Medical therapy superior to revascularization in patients with diabetes, CVD

  • November 19, 2013

DALLAS — Data from past and present literature indicate that optimal medical therapy is a proven option for treating patients with diabetes and stable coronary artery disease, according to data presented by William S. Weintraub, MD, FACC, of Christiana Care Health System in Wilmington, Del.

In particular, atherosclerosis is a progressive disease, and diabetes substantially increases the risk for developing vascular disease and vascular events, according to Weintraub.

William S. Weintraub, MD, FACC

William S. Weintraub

“Its pathophysiology is complex and involves endothelial, vascular smooth muscle cell, platelet function and increased prothrombotic factors,” Weintraub said during a symposium on diabetes and cardiovascular disease controversies at AHA 2013.

Diabetes and vascular disease

There are metabolic abnormalities such as decreased bioavailability of nitric oxide, increased oxidative stress and disturbances of intracellular signal transduction, Weintraub said.

“Patients with diabetes are different. These abnormalities contribute at the cellular level, increase atherosclerosis and increase the risk of CV events, making this a complex disease to treat medically and difficult to treat with revascularization,” he said.

Weintraub presented data from the COURAGE trial, which has been criticized for being a trial in patients without the highest risk.

“These are patients for whom we were considering for revascularization with percutaneous coronary intervention vs. medical therapy. Nonetheless, the event rate if you compare this to recent trials, diabetes was a large subgroup; 34% in COURAGE had diabetes,” Weintraub said.

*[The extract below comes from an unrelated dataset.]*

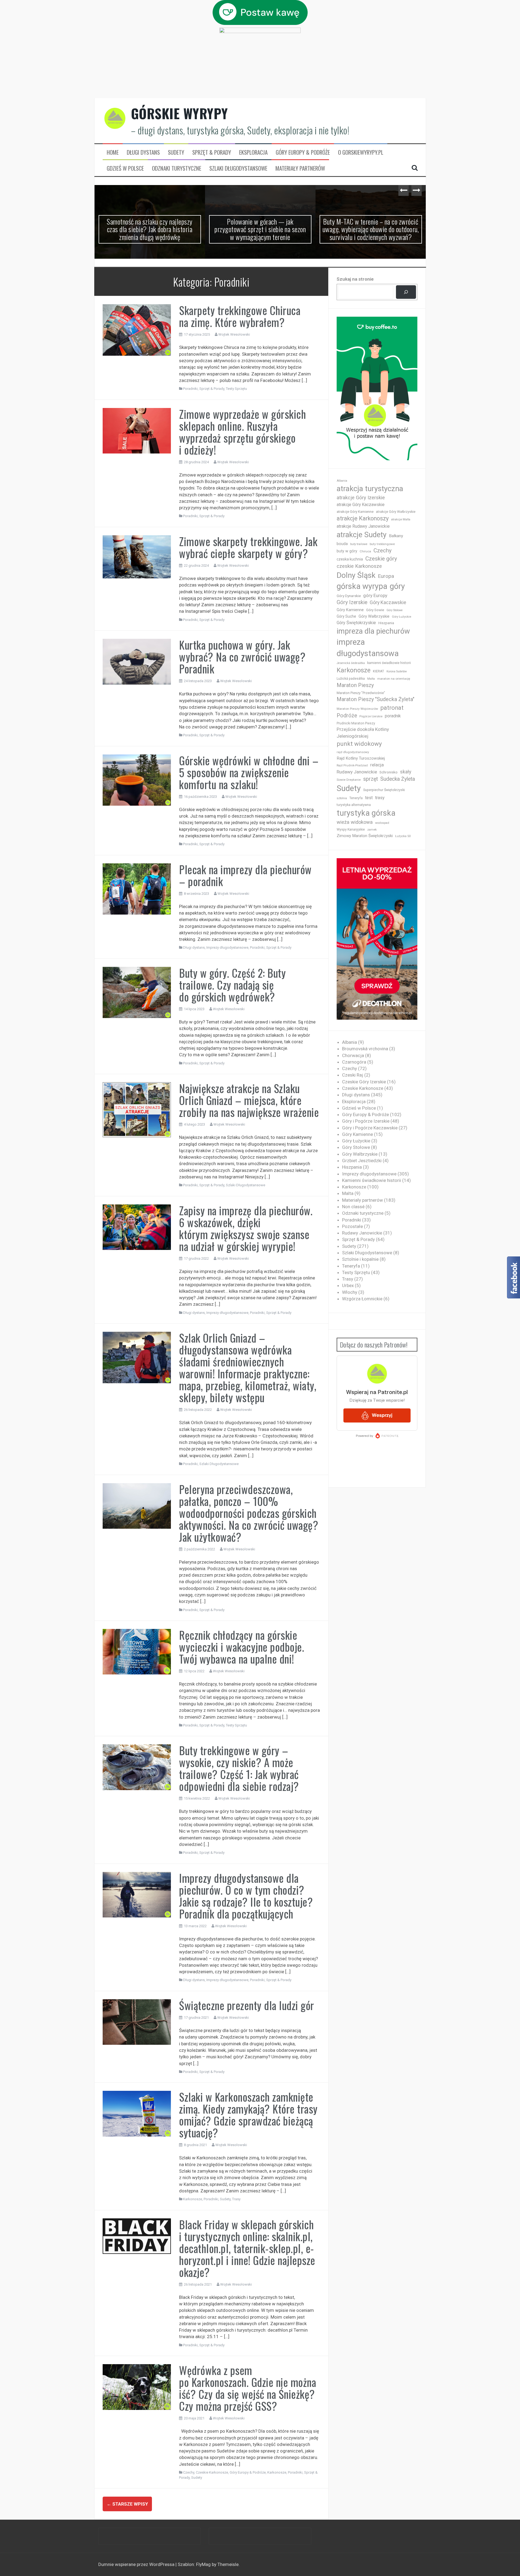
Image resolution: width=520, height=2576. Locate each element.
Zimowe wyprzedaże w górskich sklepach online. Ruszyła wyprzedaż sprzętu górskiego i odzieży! (242, 432)
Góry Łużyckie (401, 616)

There were no statistically significant differences between optimal medical therapy and percutaneous coronary intervention (PCI) for the survival free of death from any cause and MI (HR=1.05; 95% CI, 0.87-1.27); no differences in overall survival (HR=0.87; 95% CI, 0.65-1.16); and no difference in freedom from myocardial infarction (HR=1.13; 95% CI, 0.89-1.43), according to data.

Weintraub also cited data from the BARI 2D trial, which compared revascularization with PCI and coronary surgery for patients with diabetes, and the PROSPECT study. He said patients with diabetes have a more diffusive disease when it comes to CV event rates.

Key questions remain

Despite recently published data, Weintraub said the following critical questions remain:

  • Is it ischemia or the vulnerable plaque that predicts future MI?
  • If it is the vulnerable plaque, what is the role of revascularization in stable ischemic heart disease (SIHD)?
  • Can PCI stabilize a vulnerable plaque and prevent rupture and an ensuing event?
  • If PCI can do this, technically, can we find them?
  • Are there special considerations about PCI for patients with diabetes?

Weintraub said coronary artery bypass graft (CABG) in COURAGE and BARI 2D and other trials have shown that it is possible to defer revascularization. However, there is not an established medical necessity to revascularize all patients with SIHD and obstructive disease. He added that there remains uncertainty about revascularization in patients with large ischemic burden.

“Plaque rupture leading to MI does not necessarily occur at sites of obstructive disease,” he said. “It would be, perhaps, appropriate to target revascularization in SIHD for patients at high risk for an event, but the ability to predict events is limited to models.”

Weintraub said it is the responsibility of clinicians to treat risk factors, and therapeutic lifestyles are the true cornerstone of therapy.

For more information:

Weintraub W. AHA Cardiovascular evening symposium: CVES.01. Diabetes and cardiovascular disease: current controversies. Presented at: the American Heart Association Scientific Sessions; Nov. 16-20, 2013; Dallas.

Disclosure: Weintraub reports no relevant financial disclosures.